En primer lugar hemos de aclarar que se entiende por incurrir en "dolo".

La palabra dolo proviene del latín "dolus" que significa intención, voluntad, malicia, propósito de engañar o propósito voluntario de causar un daño. Así , incurre en dolo quien realiza actos con plena consecuencia de intención de perjudicar.

En el contrato de transporte se considera "dolo" la intención deliberada del transportista de no cumplir el contrato, o cuando sabe que no lo esta cumpliendo y que su comportamiento es ilícito, no adoptar medida alguna rectificadora.

El "dolo" ha de ser rigurosamente probado por quien invoque su existencia. Nunca se presume. Ha de ser demostrada la intención maliciosa en el acto o los actos y además su relación de causa a efecto – ser motivo único , directo y necesario – respecto al resultado.

Las normas internacionales establecen que el transportista no tendrá derecho a prevalerse de las disposiciones que excluyan o limiten su responsabilidad o que inviertan a carga de la prueba , si el daño ha sido causado por su dolo o por culpa que le sea imputable, y que sea equiparada al dolo.

Así pues vemos que son dos supuestos, el dolo o la culpa equiparable al dolo, en los que de incurrir en ellos el transportista, y causar daño a la mercancía, no podrá argumentar a su favor los límites de responsabilidad..

Aquí nos encontramos con el problema de que se entiende por culpa. El concepto culpa seria el simple descuido, negligencia o inadvertencia, donde no existe voluntad de perjudicar sino falta de atención, omision en adoptar las medidas de diligencia que hubiera sido necesarias para que no se produjera el resultado perjudicial.

En términos generales es de muy difícil ocurrencia que el transportista con dolo o mala fe cause daño voluntariamente a las mercancías, o las pierda, o lleguen con retraso a destino. Lo más usual es que por negligencia o descuido produzca tal daño o falta o retraso.

Ahora bien, del descuido o negligencia puede ser abarcado por el concepto "culpa equiparable al dolo?.

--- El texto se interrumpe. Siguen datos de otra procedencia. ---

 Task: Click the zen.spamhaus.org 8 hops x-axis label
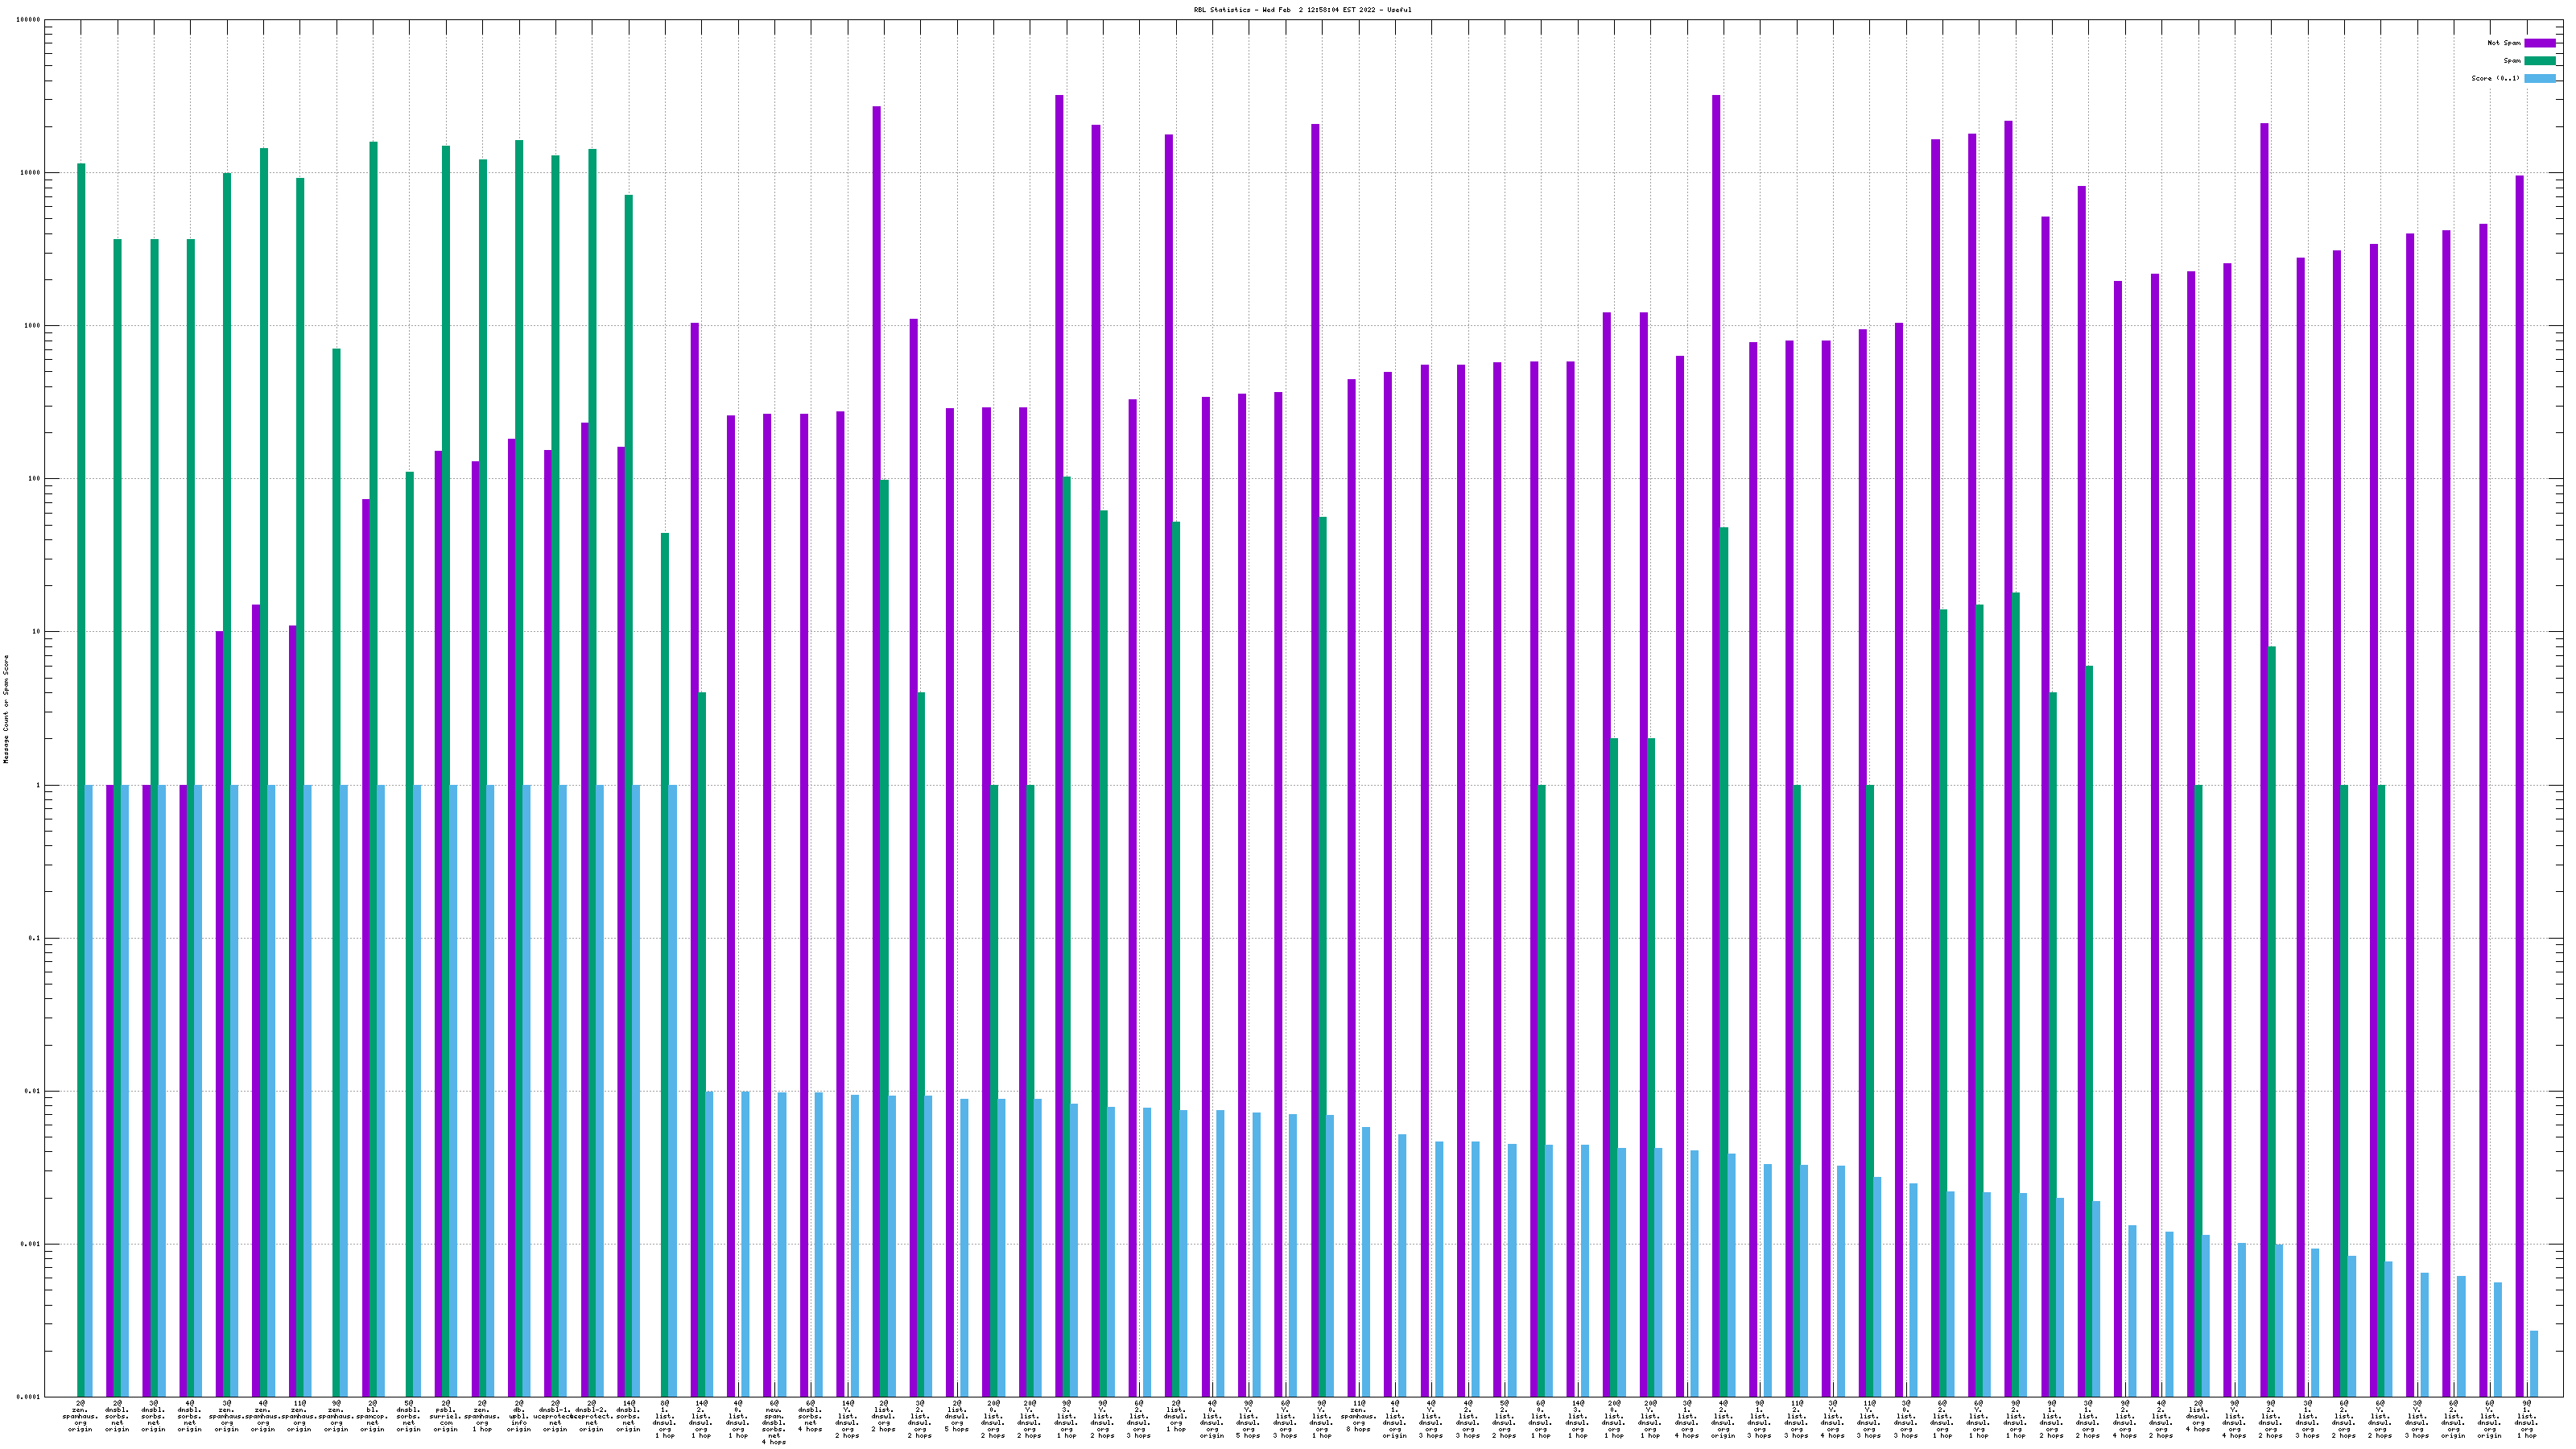click(x=1358, y=1416)
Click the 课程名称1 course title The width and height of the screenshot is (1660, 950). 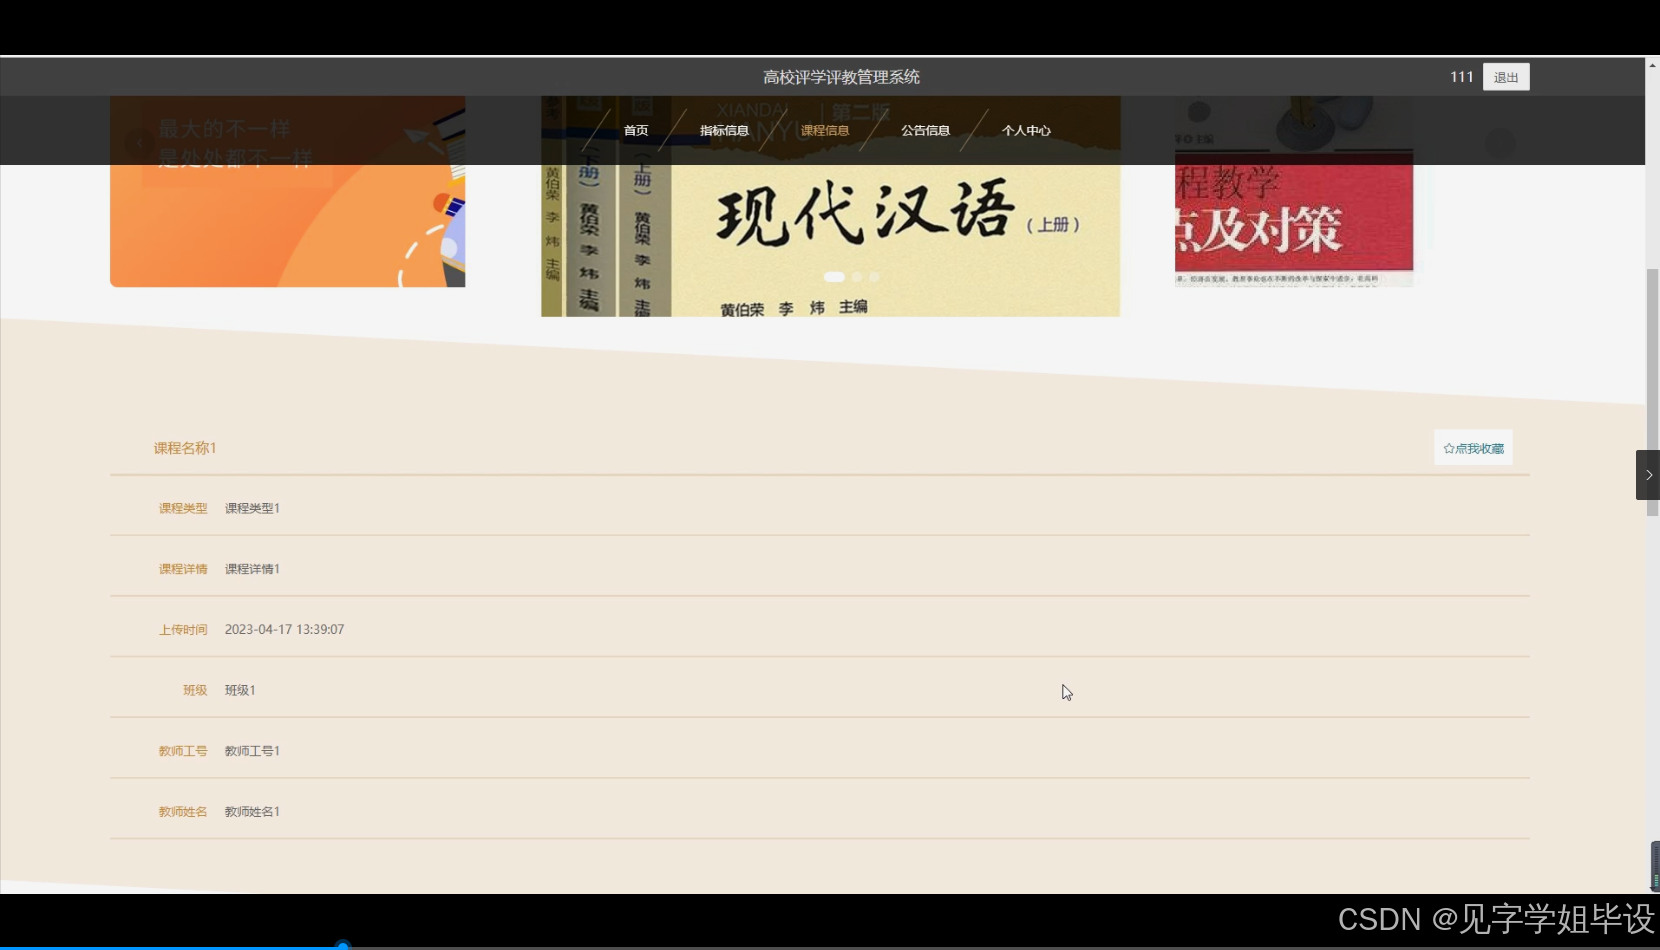185,448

A nuestro entender existiría culpa equiparable al dolo cuando el transportista actuara con deslealtad, malevolentemente El modelo de conducta con el que comparar el comportamiento del transportista a efectos de emitir el juicio de valor sobre la adecuación de lo prometido o presupuestado con el transporte realizado, no es el identificado con un buen padre de familia, sino con un buen profesional. De modo que obra negligentemente quien, por impericia, infringe ese modelo al ejecutar sus prestaciones y lo hace de modo grave, colindando con el dolo, (actuar de modo consciente y voluntario), quien omite exigencias elementales e el ejercicio de su profesión.